According to him, “There is a big and extensive waiting market, perhaps, none of its type in Europe, a market with a promise of very rewarding returns on investment. That, in itself, is an investment incentive”.
The Minister recalled that he held a meeting last week with about 15 to 20 solar energy developers from which they ultimately rose with a resolution that the promoters should write their own business efficiency proposals to government who, according to him, are regulators and are to enable them to be able to carry out their business adding that he is hoping to receive the proposals sometime this week.
On what his Ministry is doing to ensure that Nigerians are metered, Fashola, who said government is already doing a lot in that direction, added that it was one of the reasons for the monthly meetings which his Ministry holds with all the Power Sector operators, including the Distribution Companies (DisCos).

To do:
1. List every time expression in the power sector passage that says when something happened or will happen, or how often.
2. Mark each statement yes or no based on the power sector passage, and quote the deciding words: (a) The Minister met about 15 to 20 solar energy developers last week. (b) The Ministry meets the Power Sector operators every week. (c) The Minister has already received the developers' proposals.
3. Please write down the part of the power sector passage that begins with the words "The Minister recalled" and ends with "Distribution Companies (DisCos).".
Answer from the power sector passage alone.

Information:
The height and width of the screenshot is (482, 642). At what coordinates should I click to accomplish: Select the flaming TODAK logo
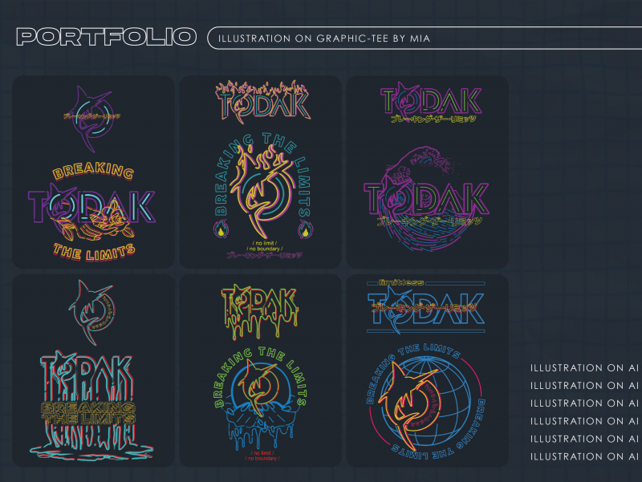(x=262, y=101)
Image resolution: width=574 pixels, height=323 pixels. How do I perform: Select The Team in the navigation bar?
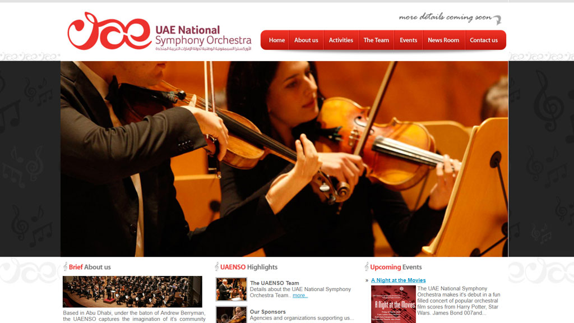(x=376, y=40)
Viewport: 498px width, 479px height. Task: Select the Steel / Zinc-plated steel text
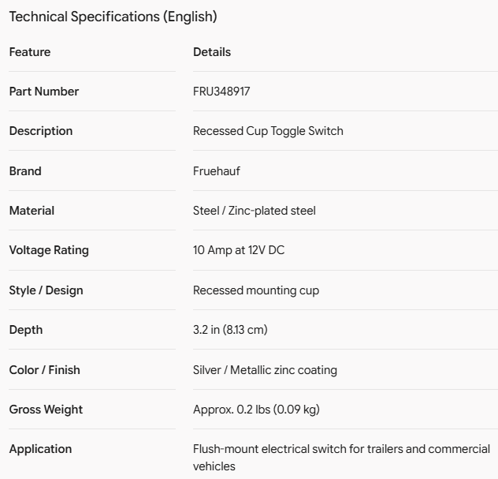pyautogui.click(x=255, y=211)
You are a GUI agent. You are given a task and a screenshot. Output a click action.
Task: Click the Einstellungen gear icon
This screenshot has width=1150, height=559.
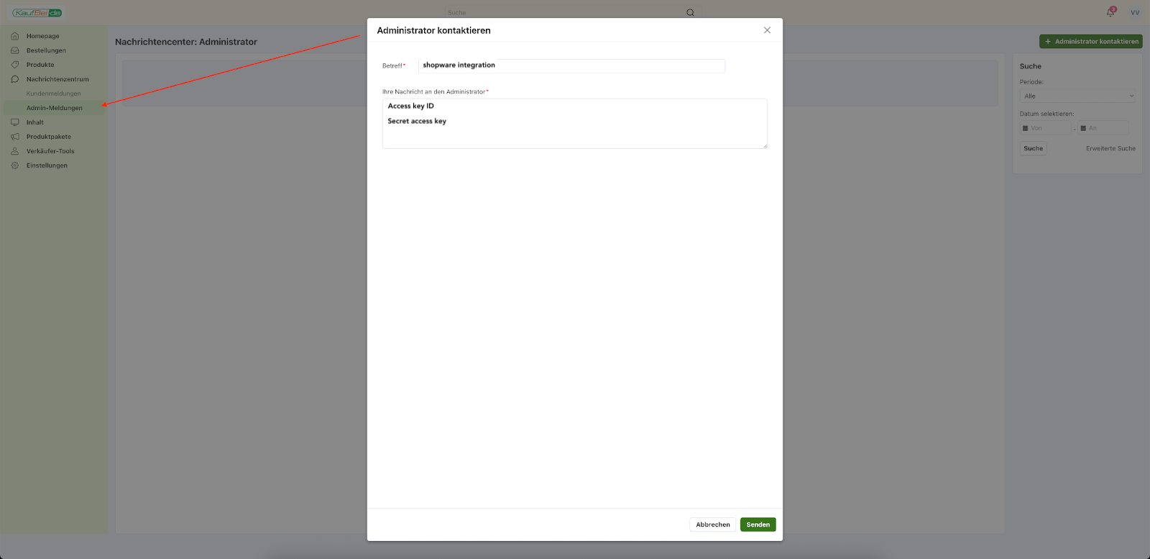[x=15, y=165]
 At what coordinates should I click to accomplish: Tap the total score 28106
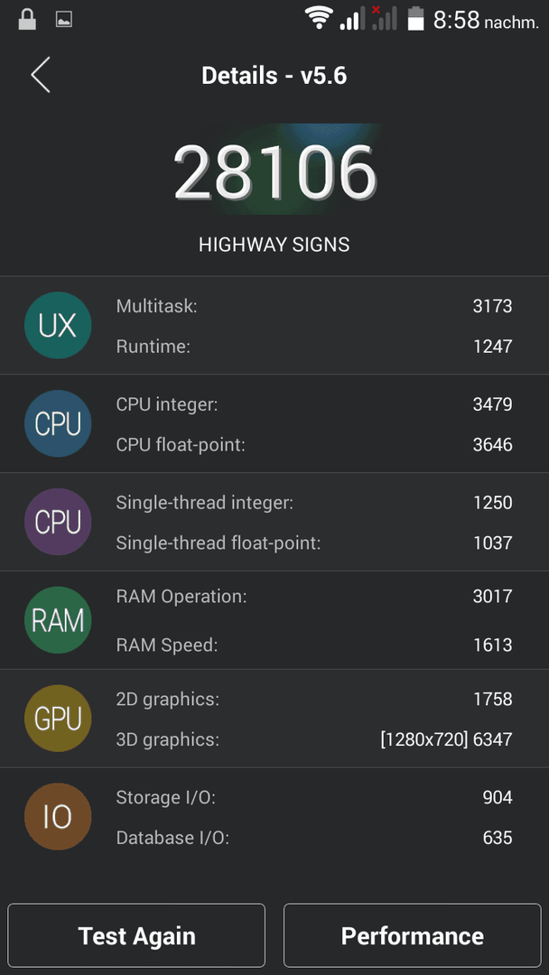(275, 172)
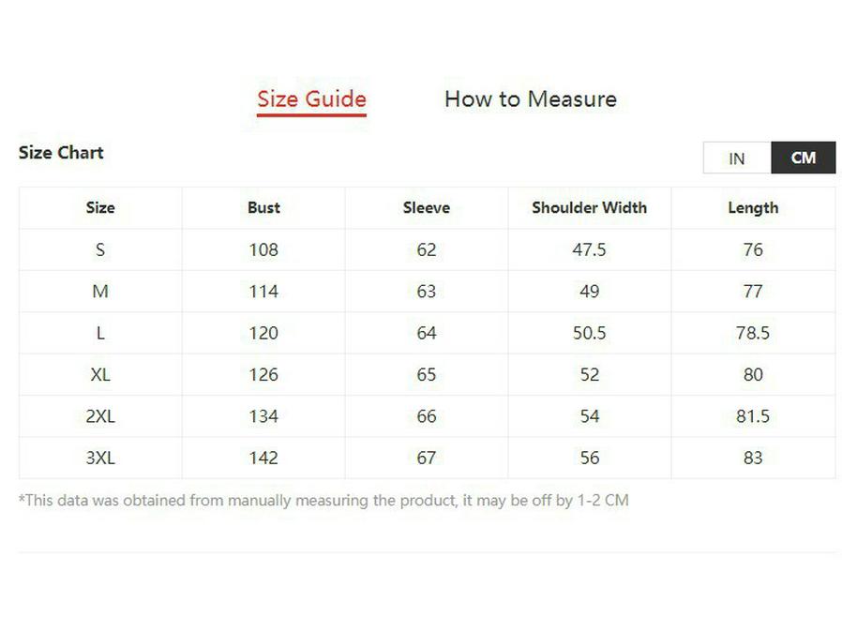Select the S size row label
This screenshot has width=842, height=632.
pos(100,250)
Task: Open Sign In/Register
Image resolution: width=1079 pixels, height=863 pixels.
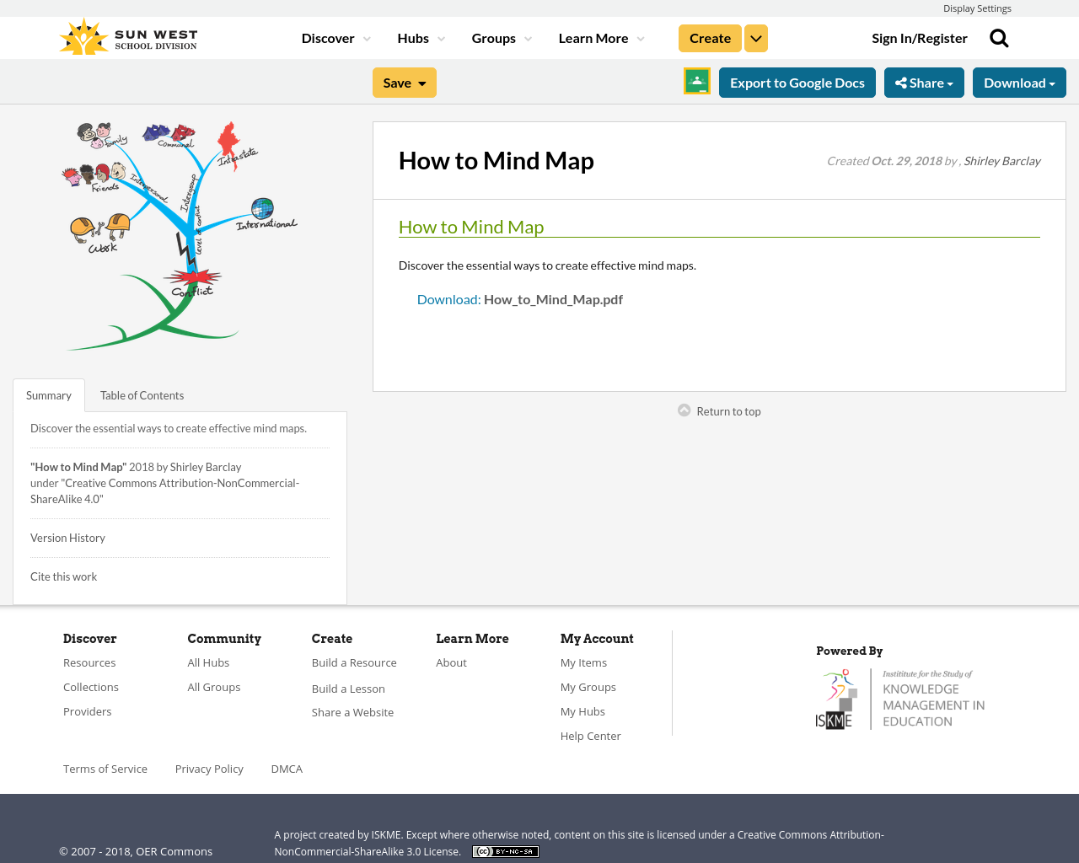Action: pos(919,37)
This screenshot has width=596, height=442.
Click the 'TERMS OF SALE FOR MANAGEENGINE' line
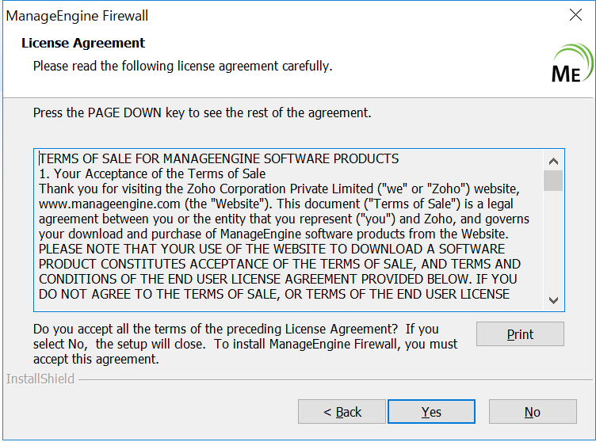(x=219, y=159)
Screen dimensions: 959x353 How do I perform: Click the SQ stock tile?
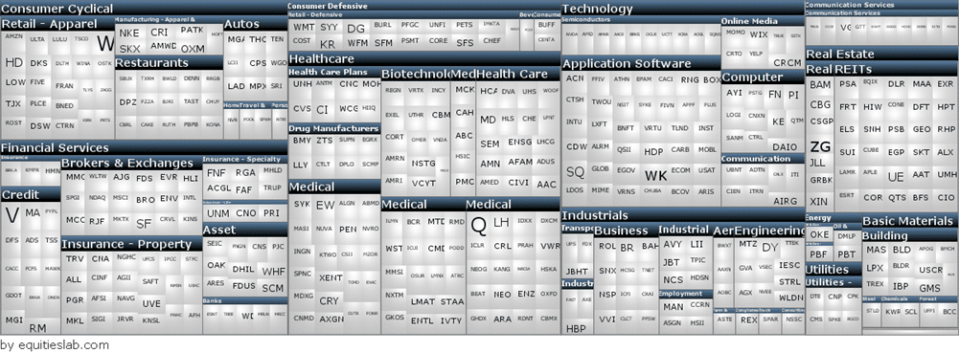[x=575, y=172]
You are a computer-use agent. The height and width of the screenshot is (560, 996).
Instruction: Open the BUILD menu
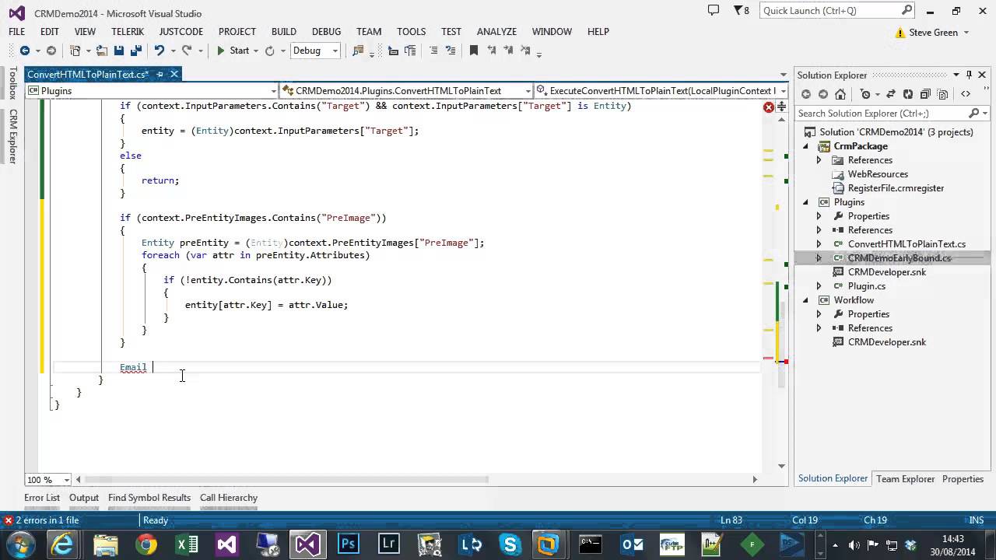pos(284,32)
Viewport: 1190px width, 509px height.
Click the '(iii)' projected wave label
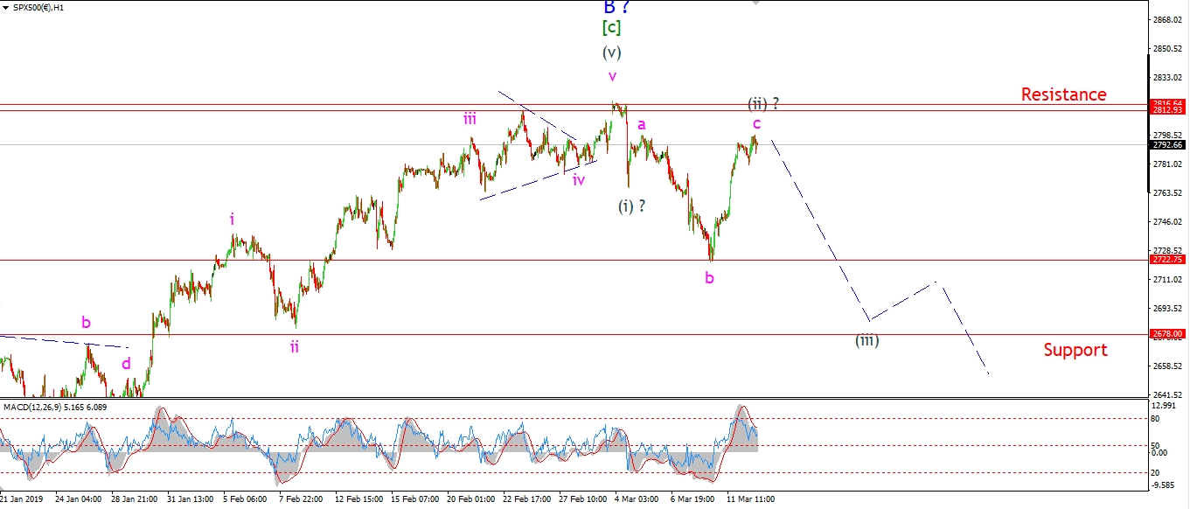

Responses in order:
1. "last week", "sometime this week", "monthly"

2.
(a) Yes: "he held a meeting last week with about 15 to 20 solar energy developers"
(b) No: "the monthly meetings which his Ministry holds with all the Power Sector operators"
(c) No: "he is hoping to receive the proposals sometime this week"

3.
The Minister recalled that he held a meeting last week with about 15 to 20 solar energy developers from which they ultimately rose with a resolution that the promoters should write their own business efficiency proposals to government who, according to him, are regulators and are to enable them to be able to carry out their business adding that he is hoping to receive the proposals sometime this week.
On what his Ministry is doing to ensure that Nigerians are metered, Fashola, who said government is already doing a lot in that direction, added that it was one of the reasons for the monthly meetings which his Ministry holds with all the Power Sector operators, including the Distribution Companies (DisCos).